YOUR INSTRUCTIONS -
Instruction for the entries below: return the part that opens with the line containing "305x125 pixels." and closes with the line containing "the highlighted first", exactly, and no pictures.

DATA UNDER STUDY -
--

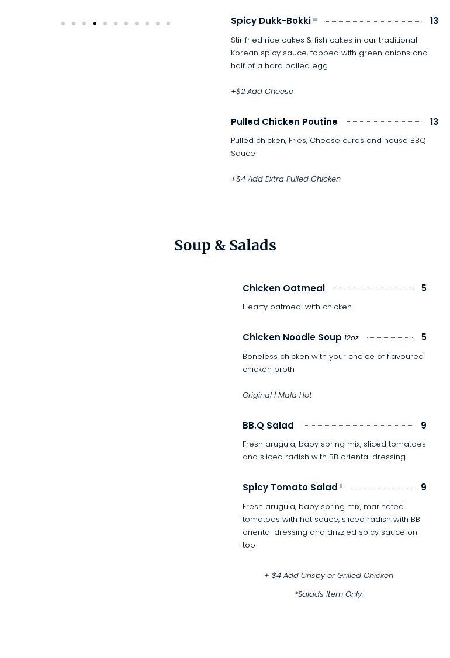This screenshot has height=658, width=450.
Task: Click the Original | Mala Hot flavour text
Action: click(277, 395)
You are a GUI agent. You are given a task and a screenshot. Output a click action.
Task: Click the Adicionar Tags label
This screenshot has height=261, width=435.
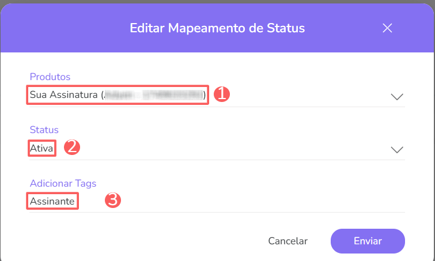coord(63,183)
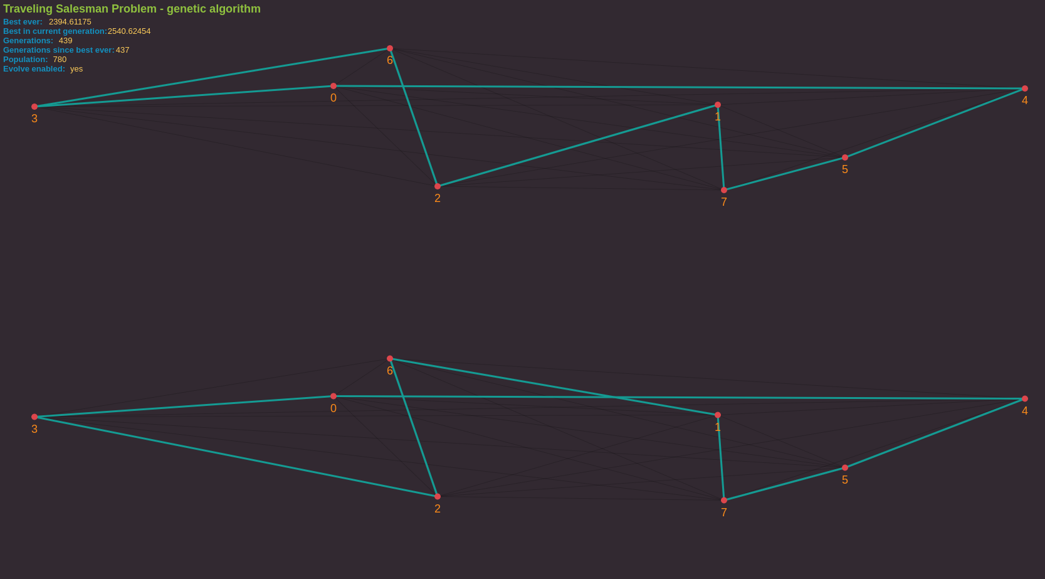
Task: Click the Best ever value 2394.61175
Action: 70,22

--

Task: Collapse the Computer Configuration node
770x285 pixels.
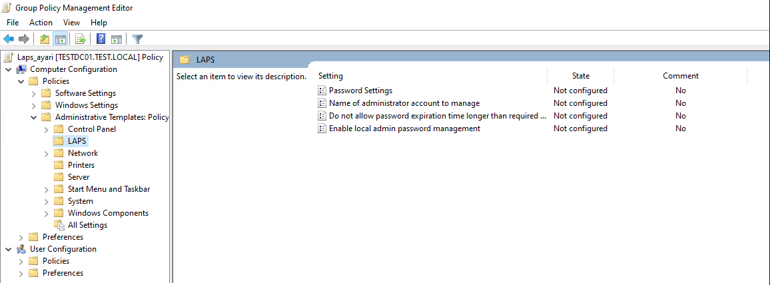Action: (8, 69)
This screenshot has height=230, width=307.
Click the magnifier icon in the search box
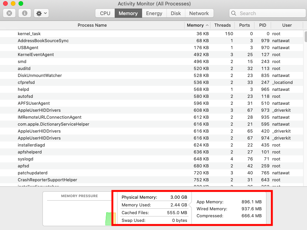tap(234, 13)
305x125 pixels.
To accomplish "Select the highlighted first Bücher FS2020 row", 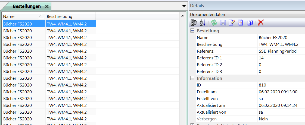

--

EXPECTED ANSWER -
305x125 pixels.
To accomplish "Select the highlighted first Bücher FS2020 row", 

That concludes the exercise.